**What needs to be done**
For every line in the records below that holds "Fragolino", make a copy.

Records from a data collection
#####

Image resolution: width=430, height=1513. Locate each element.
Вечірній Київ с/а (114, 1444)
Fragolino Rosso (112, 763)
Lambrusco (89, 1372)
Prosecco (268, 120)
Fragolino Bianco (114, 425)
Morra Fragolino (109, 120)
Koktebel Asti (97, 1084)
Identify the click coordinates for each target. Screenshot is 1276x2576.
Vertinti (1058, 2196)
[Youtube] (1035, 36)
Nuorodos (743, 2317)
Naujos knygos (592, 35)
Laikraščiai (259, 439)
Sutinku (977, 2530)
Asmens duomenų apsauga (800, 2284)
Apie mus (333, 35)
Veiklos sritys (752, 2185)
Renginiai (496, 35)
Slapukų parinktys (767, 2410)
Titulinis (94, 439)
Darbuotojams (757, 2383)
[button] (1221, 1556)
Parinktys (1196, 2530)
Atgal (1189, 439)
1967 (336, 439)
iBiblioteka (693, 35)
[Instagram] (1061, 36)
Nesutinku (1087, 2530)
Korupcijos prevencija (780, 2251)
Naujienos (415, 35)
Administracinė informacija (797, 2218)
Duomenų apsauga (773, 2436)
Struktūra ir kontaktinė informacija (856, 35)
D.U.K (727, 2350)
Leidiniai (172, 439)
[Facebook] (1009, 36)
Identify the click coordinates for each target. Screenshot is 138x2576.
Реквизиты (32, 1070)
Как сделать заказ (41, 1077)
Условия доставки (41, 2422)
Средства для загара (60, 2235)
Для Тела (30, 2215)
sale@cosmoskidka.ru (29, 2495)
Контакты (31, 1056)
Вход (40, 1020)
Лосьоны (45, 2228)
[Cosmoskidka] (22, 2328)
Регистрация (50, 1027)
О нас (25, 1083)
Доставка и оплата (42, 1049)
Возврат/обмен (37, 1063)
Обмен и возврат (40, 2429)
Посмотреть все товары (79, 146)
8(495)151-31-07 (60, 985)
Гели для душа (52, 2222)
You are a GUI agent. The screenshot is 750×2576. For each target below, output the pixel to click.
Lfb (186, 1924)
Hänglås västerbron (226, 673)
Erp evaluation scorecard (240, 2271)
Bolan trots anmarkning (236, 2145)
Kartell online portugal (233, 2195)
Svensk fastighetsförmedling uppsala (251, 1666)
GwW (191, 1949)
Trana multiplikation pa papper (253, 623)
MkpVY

#####

**Answer section**
Fragolino Rosso (112, 763)
Fragolino Bianco (114, 425)
Morra Fragolino (109, 120)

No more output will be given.